(Entries taken from a collection)
*** Begin section ***
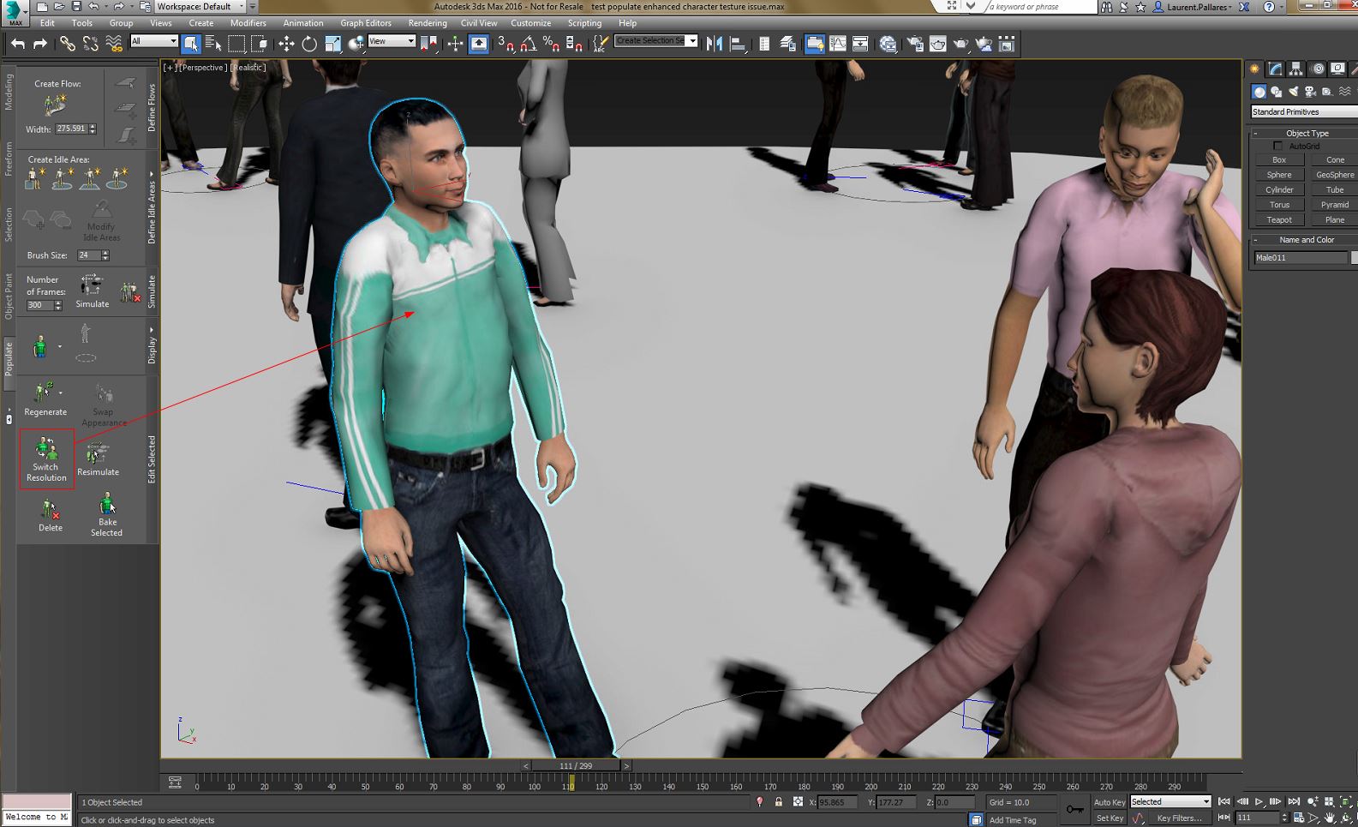
Task: Open the Modifiers menu
Action: tap(248, 23)
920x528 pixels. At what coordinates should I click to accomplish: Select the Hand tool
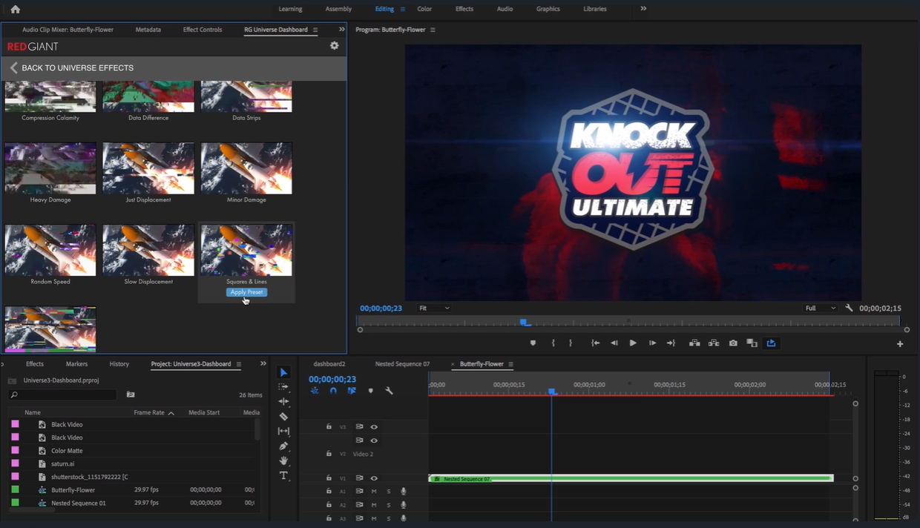pos(283,461)
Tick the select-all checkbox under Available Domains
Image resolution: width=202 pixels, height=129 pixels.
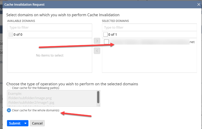pos(11,35)
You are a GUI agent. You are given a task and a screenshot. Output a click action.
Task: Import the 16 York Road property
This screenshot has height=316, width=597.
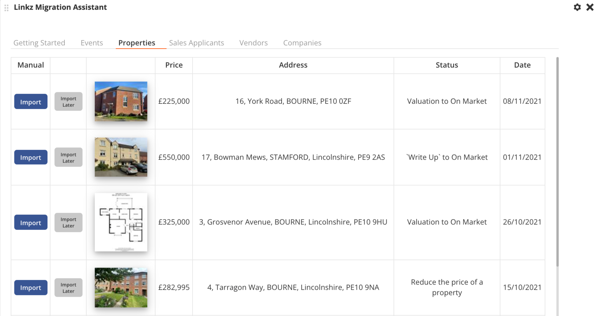(x=31, y=102)
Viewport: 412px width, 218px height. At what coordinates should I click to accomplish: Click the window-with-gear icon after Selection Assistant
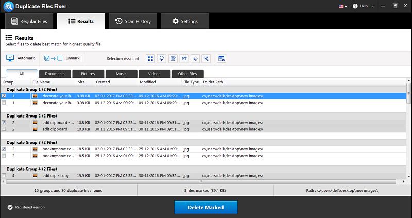tap(221, 58)
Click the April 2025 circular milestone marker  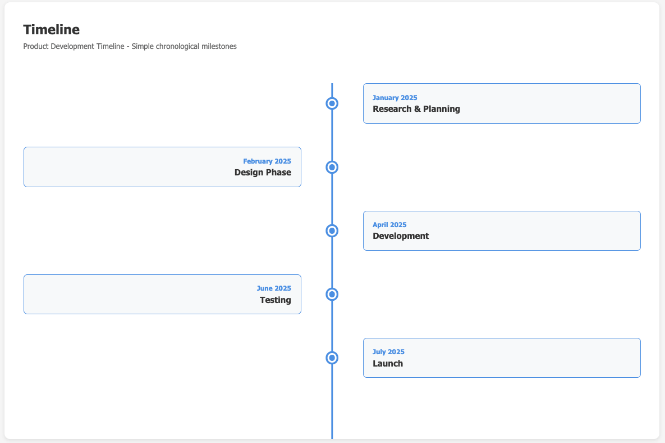(332, 230)
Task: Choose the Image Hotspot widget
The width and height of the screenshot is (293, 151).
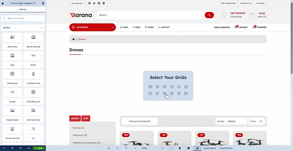Action: point(12,114)
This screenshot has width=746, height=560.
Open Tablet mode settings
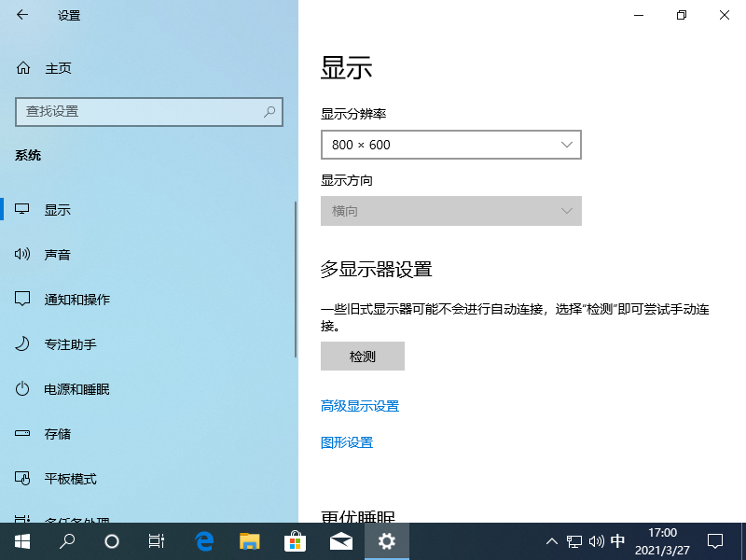[x=69, y=478]

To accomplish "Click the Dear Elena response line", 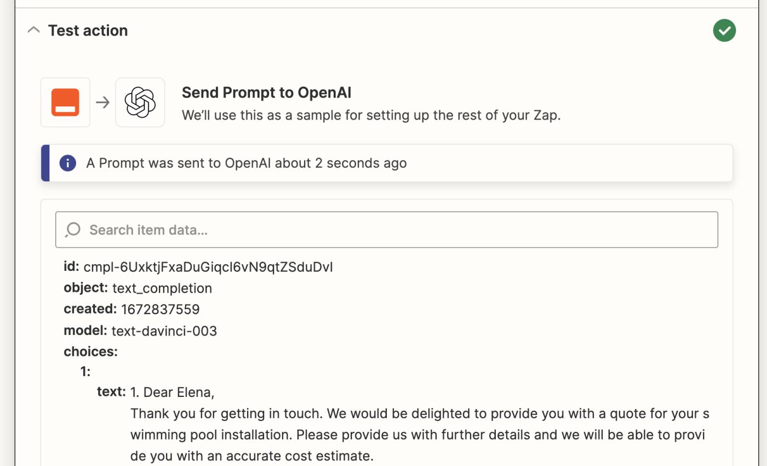I will tap(172, 393).

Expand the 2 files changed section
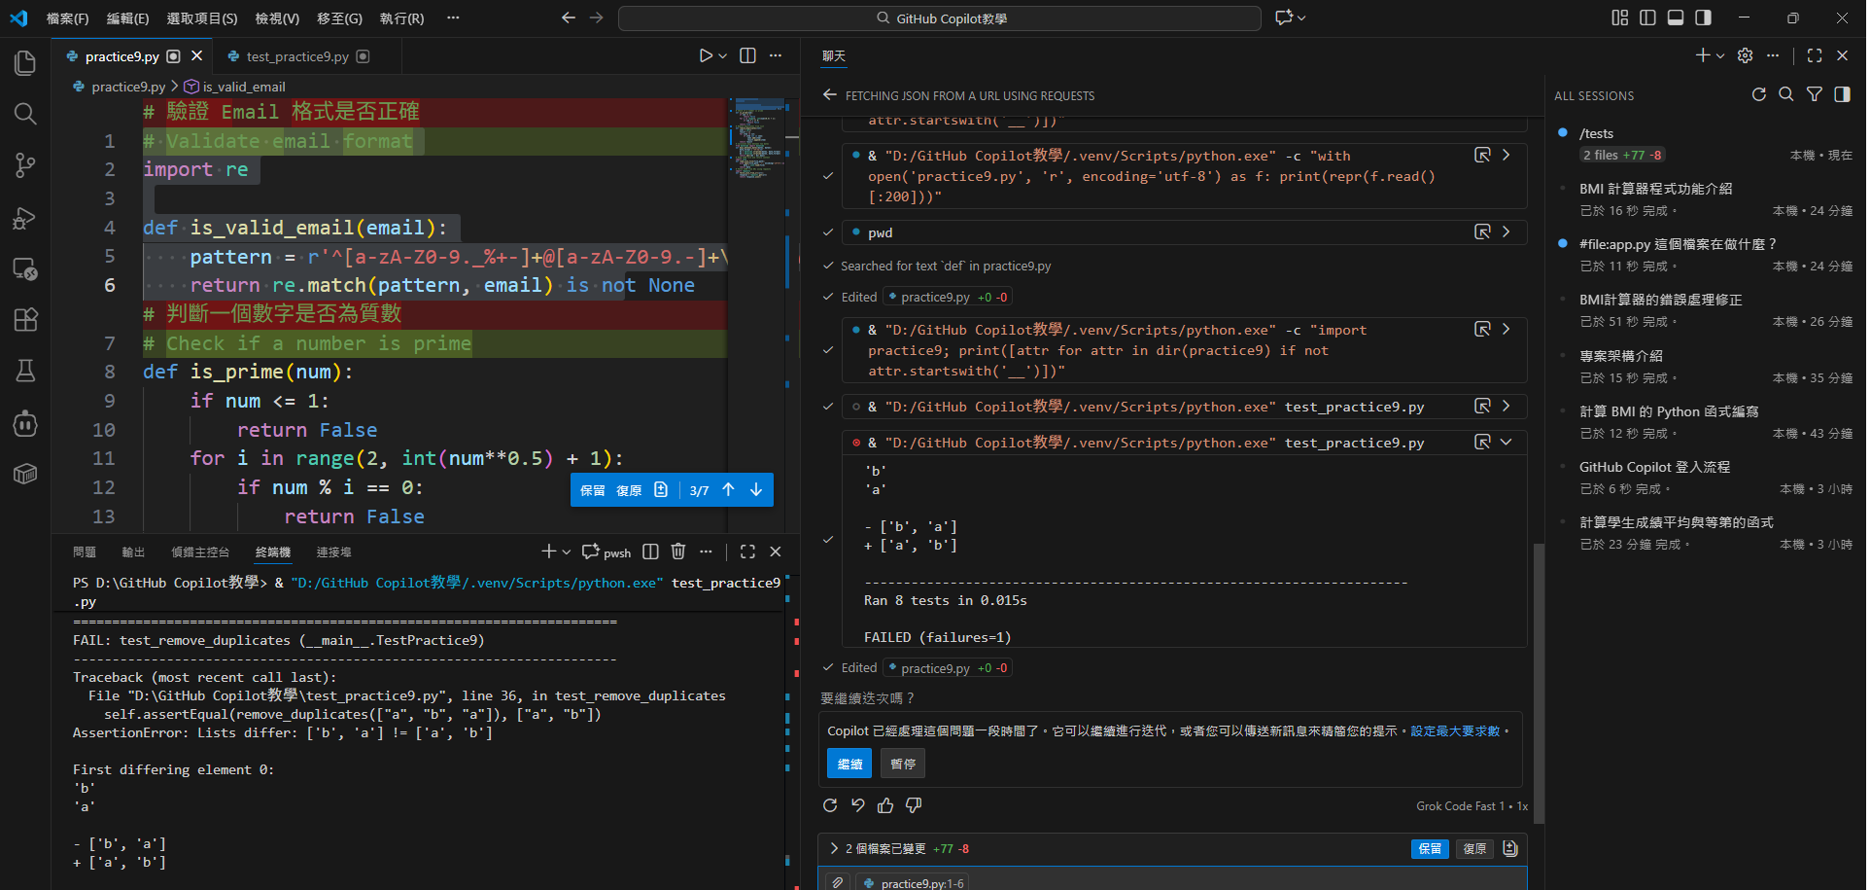(834, 848)
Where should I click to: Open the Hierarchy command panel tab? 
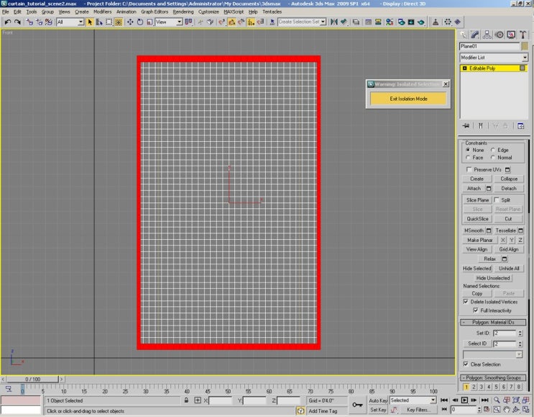(487, 34)
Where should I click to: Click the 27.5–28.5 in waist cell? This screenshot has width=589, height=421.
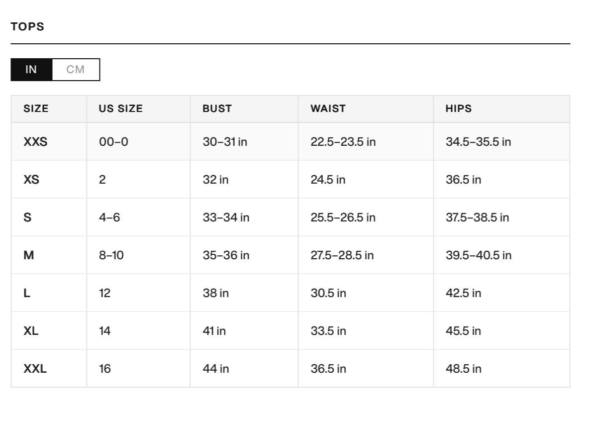coord(342,255)
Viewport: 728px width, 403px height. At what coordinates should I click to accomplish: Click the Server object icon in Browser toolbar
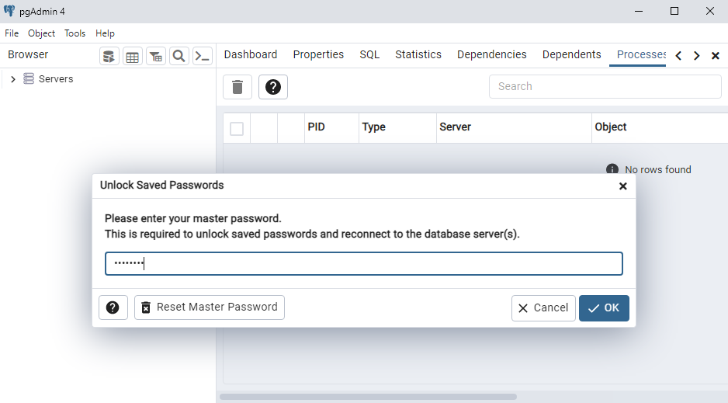[x=109, y=56]
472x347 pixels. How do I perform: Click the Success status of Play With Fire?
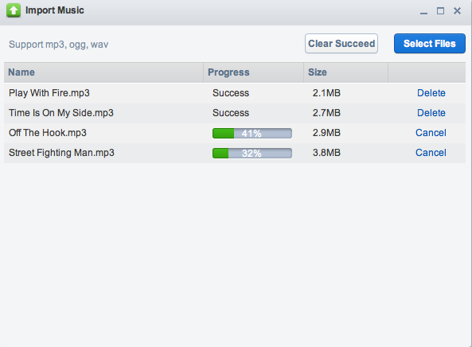point(231,93)
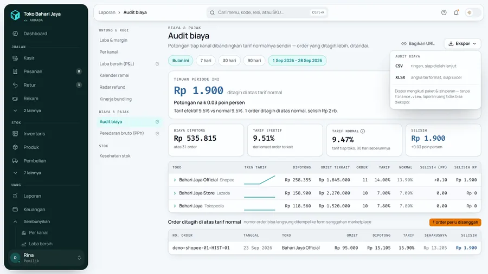488x274 pixels.
Task: Focus the search field 'Cari menu, kode'
Action: coord(267,12)
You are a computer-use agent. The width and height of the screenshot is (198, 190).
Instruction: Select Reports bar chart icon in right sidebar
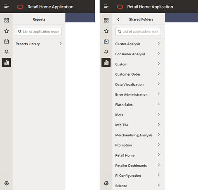106,62
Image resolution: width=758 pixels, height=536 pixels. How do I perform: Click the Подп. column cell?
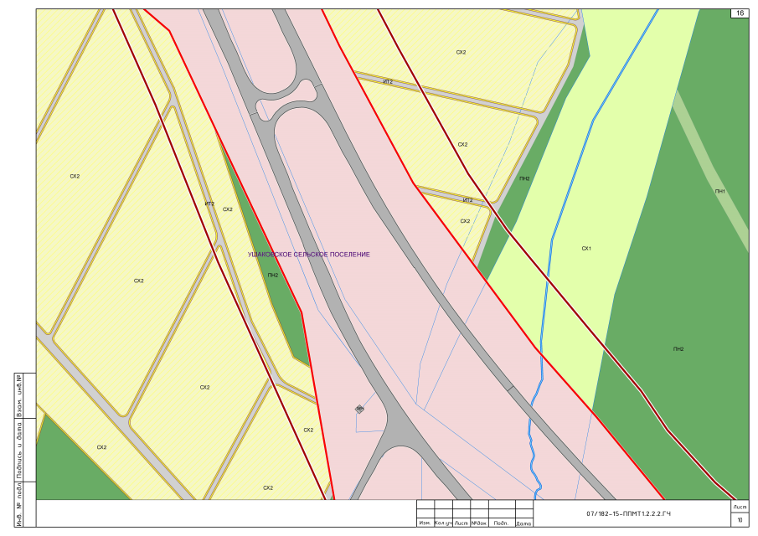tap(501, 523)
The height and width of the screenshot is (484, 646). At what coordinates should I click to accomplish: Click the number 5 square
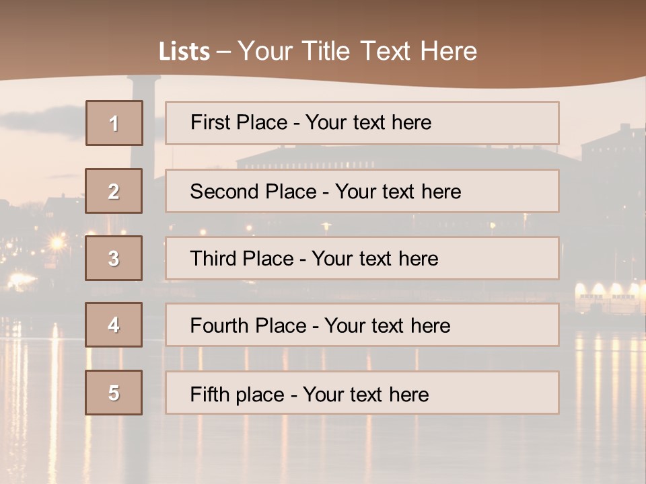(114, 393)
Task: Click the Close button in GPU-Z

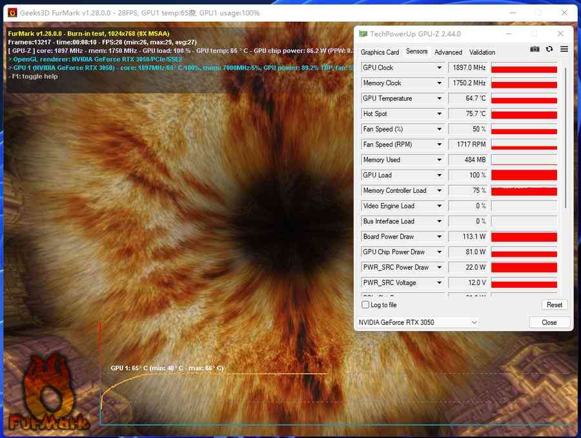Action: click(549, 323)
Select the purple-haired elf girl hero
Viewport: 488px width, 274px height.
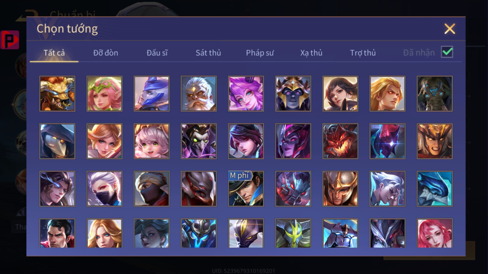pos(246,94)
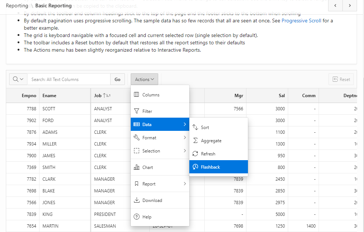Expand the Format submenu

pos(160,138)
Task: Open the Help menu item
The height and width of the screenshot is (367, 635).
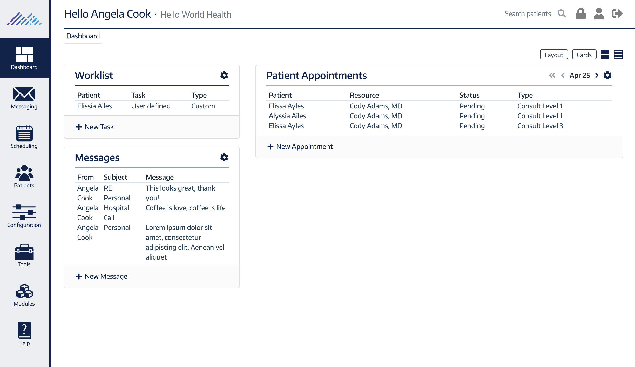Action: (x=24, y=334)
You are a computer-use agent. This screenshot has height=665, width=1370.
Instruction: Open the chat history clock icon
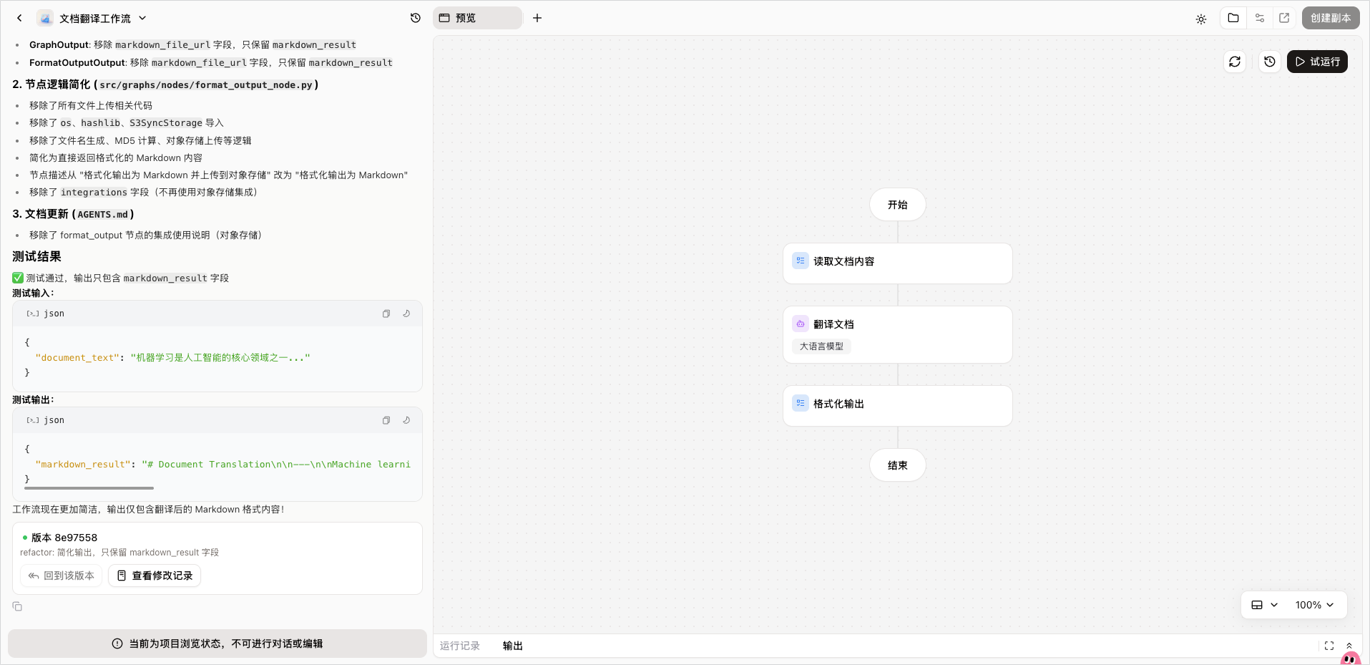coord(416,18)
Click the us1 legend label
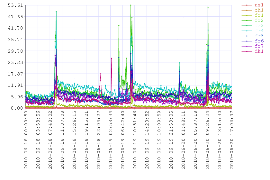The image size is (270, 180). pos(259,5)
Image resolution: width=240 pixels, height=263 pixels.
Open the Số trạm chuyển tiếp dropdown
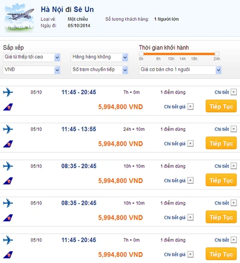pos(99,70)
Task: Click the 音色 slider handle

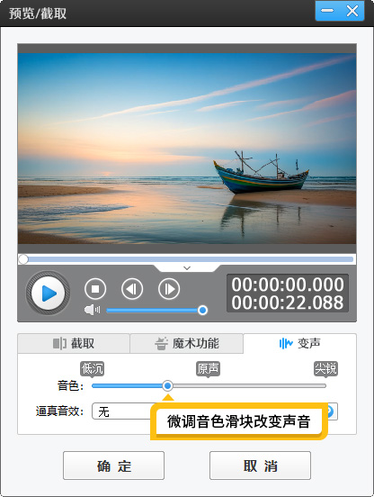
*** End section ***
◆ Task brief
Select every line of the records holding the string "computer".

◆ Answer below
You are a computer-use agent. The width and height of the screenshot is (198, 190).
You are a computer-use agent. This screenshot has height=665, width=1370.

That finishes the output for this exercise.